John Tozzi of Bloomberg Business reports the primary reason for the mismanagement is that government employees managing the contracts were completely unprepared for the responsibilities given to them.
“In January 2012, for example, new federal rules required employees overseeing contracts worth more than $10 million to undergo 96 hours of training meant to prepare them to manage complex projects,” reported Tozzi. “CMS disregarded this requirement and allowed less qualified employees to oversee contracts worth as much as $50 million, according to the audit. One employee, who isn’t named in the report, oversaw a $130 million contract for at least 15 months without even the lower-level certification that the government requires for managing contracts worth more than $25,000.”
The reckless treatment of taxpayers’ hard-earned money is hardly a novel problem for government or Obamacare. Estimates released in 2014 found the failing state health insurance exchanges in Maryland, Massachusetts, Nevada, and Oregon wasted $474 million. Phil Kerpen at The Federalist, however, says the figure should be much closer to $1.2 billion.

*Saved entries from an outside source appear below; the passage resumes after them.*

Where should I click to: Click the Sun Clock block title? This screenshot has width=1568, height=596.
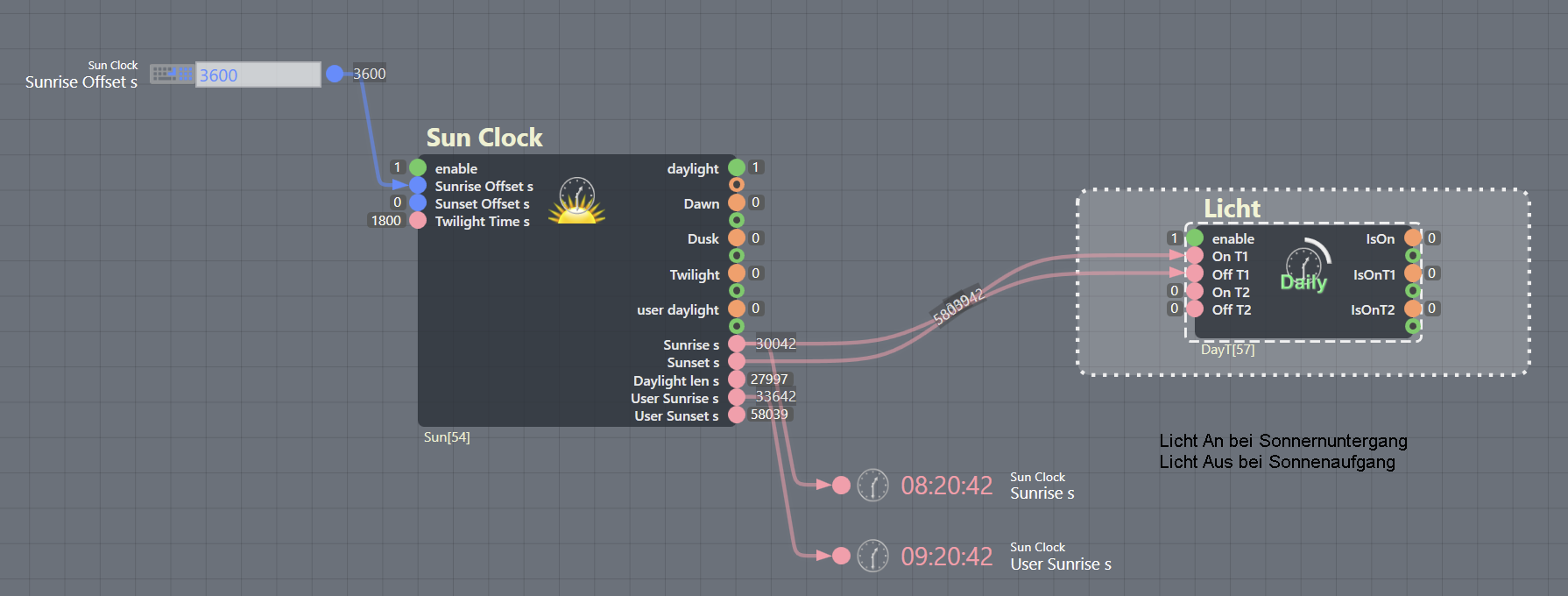pyautogui.click(x=484, y=138)
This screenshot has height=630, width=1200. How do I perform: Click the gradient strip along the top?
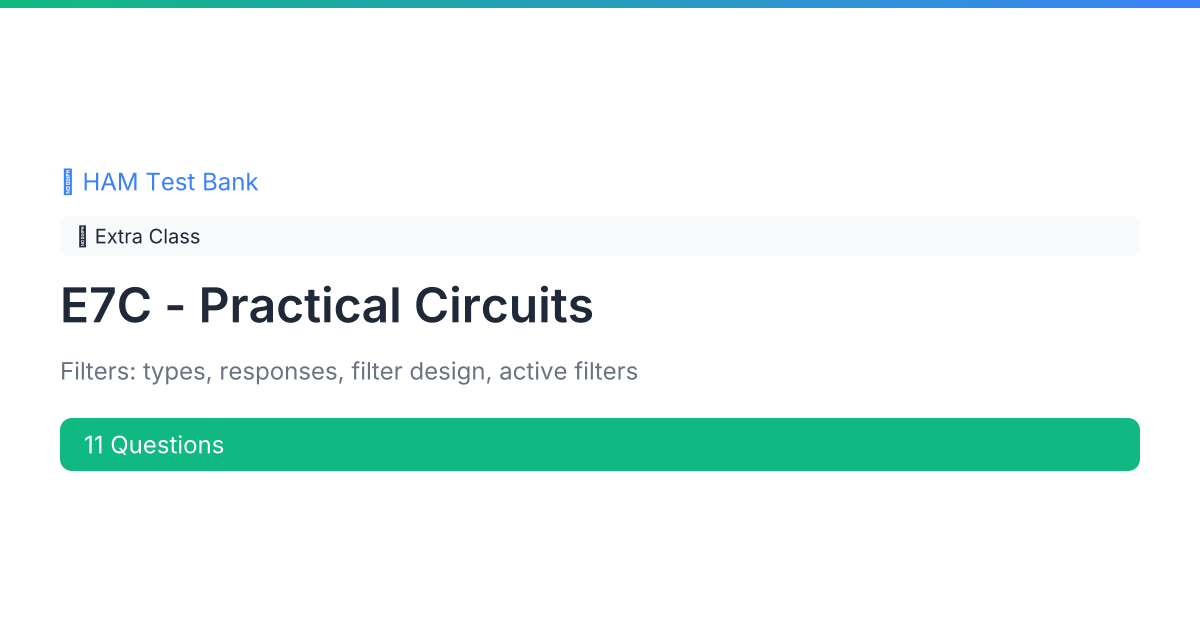pos(600,4)
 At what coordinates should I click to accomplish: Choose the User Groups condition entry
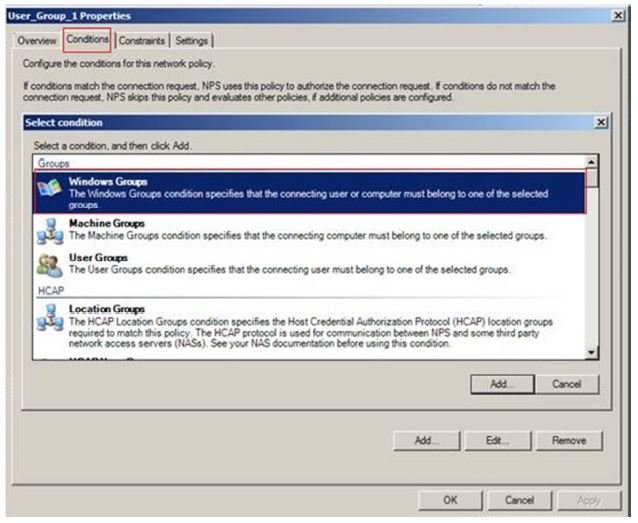click(98, 257)
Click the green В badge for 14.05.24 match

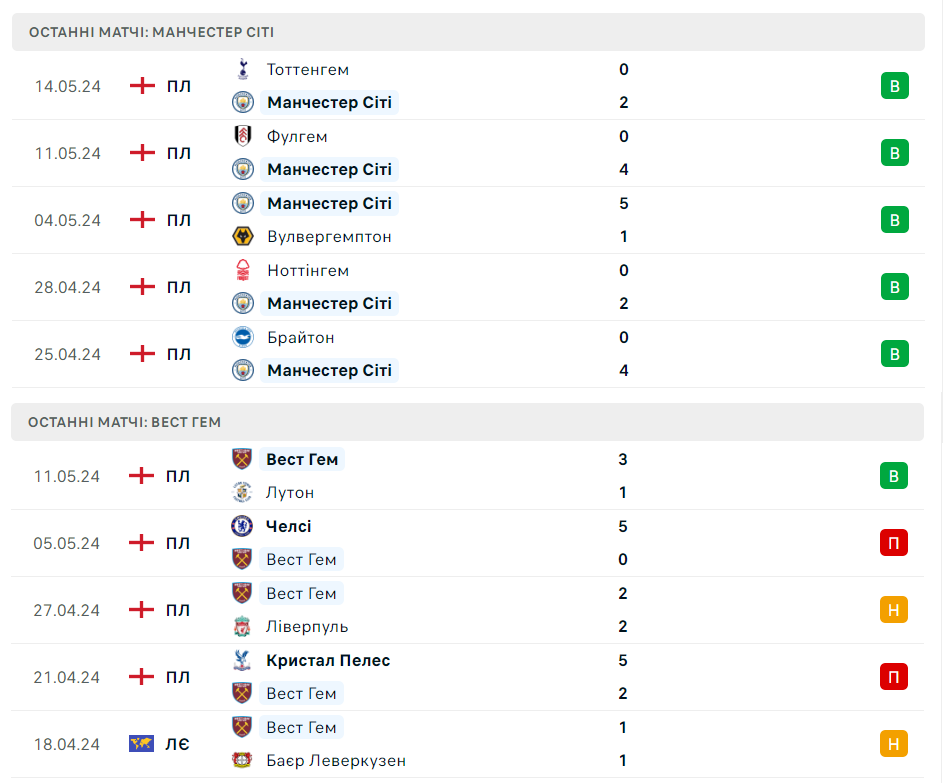click(x=894, y=86)
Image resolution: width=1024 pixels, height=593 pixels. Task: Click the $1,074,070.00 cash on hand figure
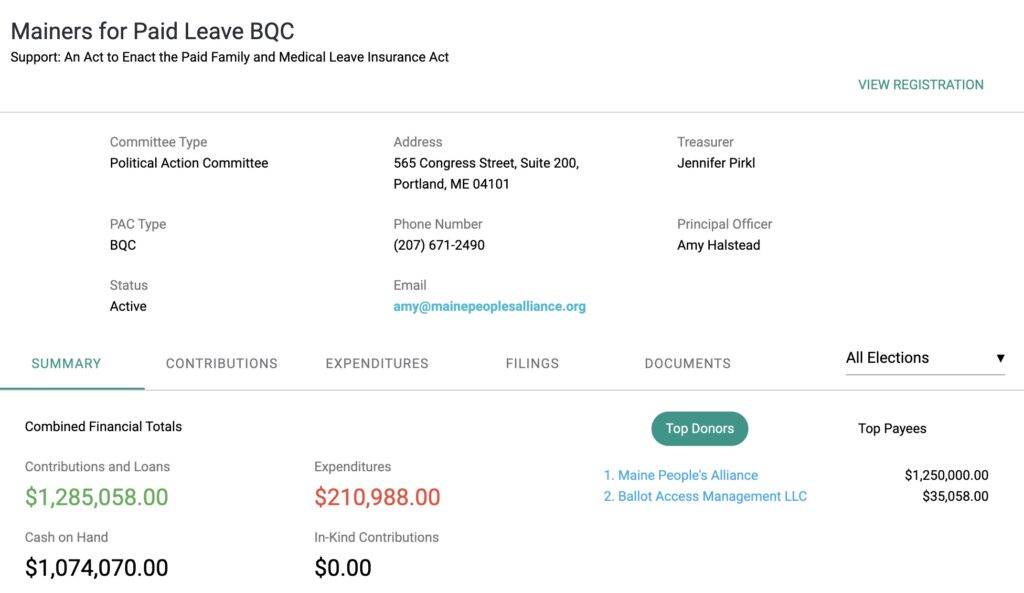(x=96, y=568)
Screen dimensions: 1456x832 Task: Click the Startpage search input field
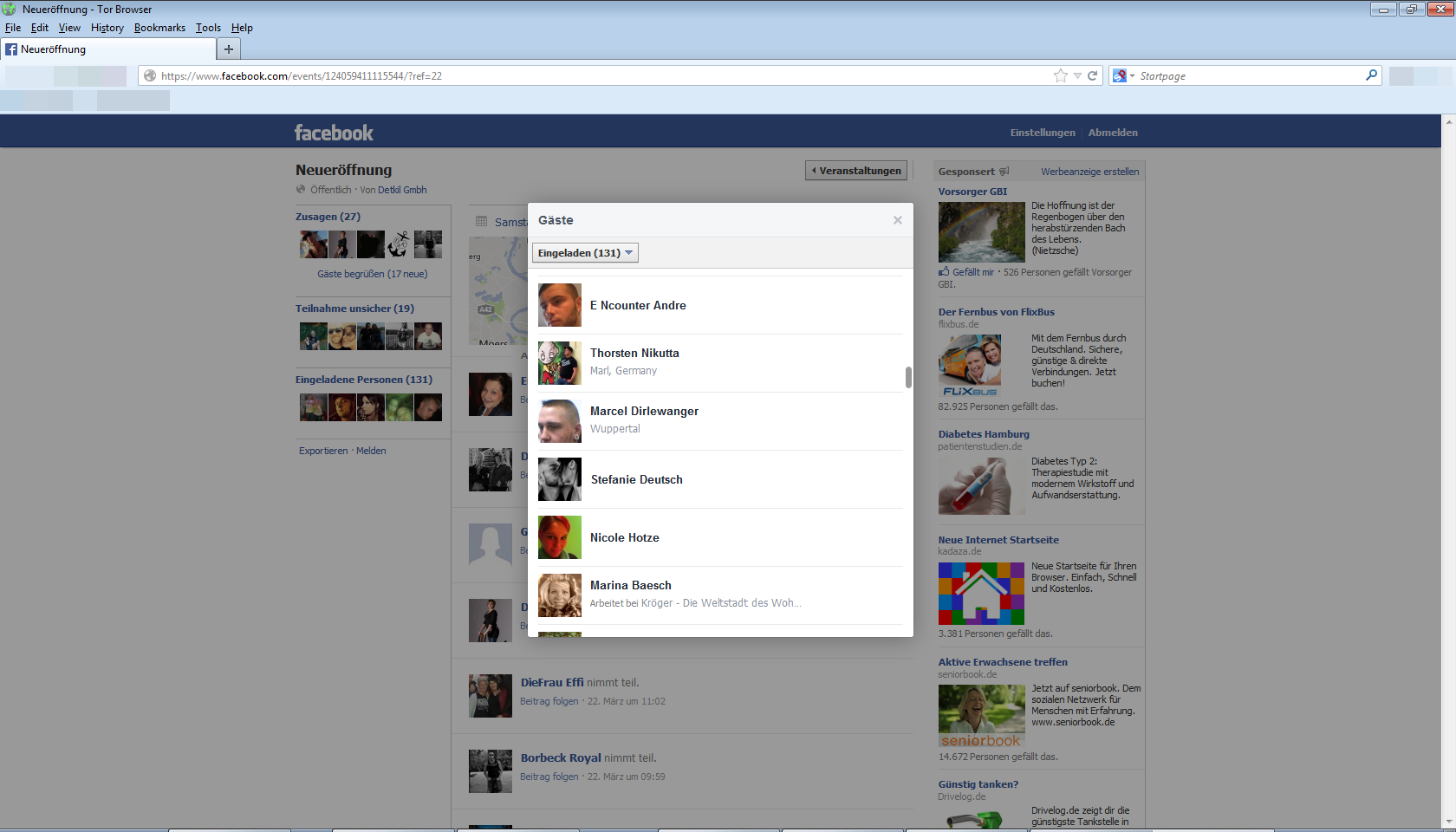tap(1248, 76)
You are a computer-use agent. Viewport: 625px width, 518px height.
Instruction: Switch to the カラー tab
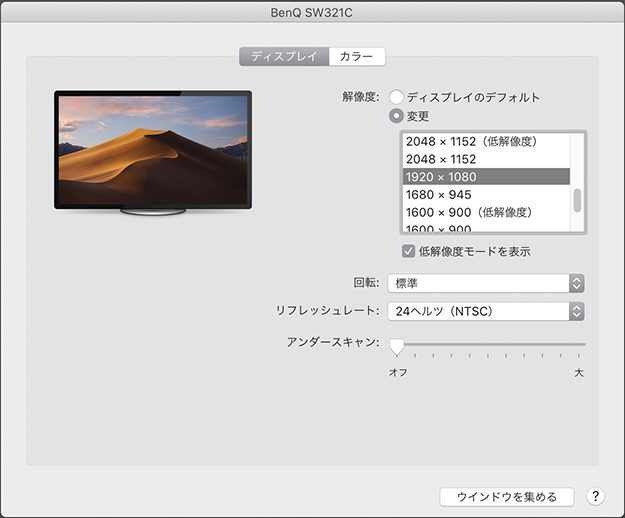[356, 57]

Vermont wasted millions of federal and state tax dollars trying to build a single-payer health insurance system, dubbed Green Mountain Care, but after years of heated debate, even the far-left lawmakers of deep-blue Vermont couldn’t justify the massive tax increases that would have been needed to cover the program’s costs. Vermont Gov. Peter Shumlin (D) pulled the plug indefinitely on the program in December 2014, and there’s no clear sign the flat-lining Green Mountain Care will recover.
It would be easy to point to all of these examples of waste and accuse the Obama administration and Democrats of devising a terrible government program, but the reality is whenever government gets involved in the free market, there will be waste, fraud, and corruption. Some programs are worse than others of course, but as a general rule, the more power the government is entrusted with, the more taxpayers end up paying in unnecessary costs.
Politicians often say, as Obama did in 2009 when he was running around the country desperately trying to convince Americans to support the Affordable Care Act, government can pay for additional services and programs by cutting fraud and waste. History has proven over and over this is almost never the case. Government may clean up waste in one area, but whenever a new program is implemented, more waste is sure to follow.
The free market will always operate more efficiently than government-created programs because free-market businesses must be more efficient to survive. Unlike the national government, private businesses and entrepreneurs cannot simply print their own money when things don’t go as planned, and they certainly can’t go to China and other foreign powers to beg for billions of dollars, as the United States has done countless times over the past decade to cover growing costs.
Businesses have to budget their costs and make difficult decisions to keep spending from getting out of control. If they don’t, they go bankrupt. If the national government fails to make smart business decisions, they just take more money from the American people.
This unsustainable strategy must stop, and a good place to start is by repealing and replacing Obamacare with commonsense and compassionate reforms, such as allowing customers to purchase health insurance across state lines, giving more power to the states to manage Medicaid and other government health programs, and increasing the number of doctors. These solutions, and many more, empower consumers and businesses alike to make smart, cost-effective decisions that benefit everyone while providing quality medical care.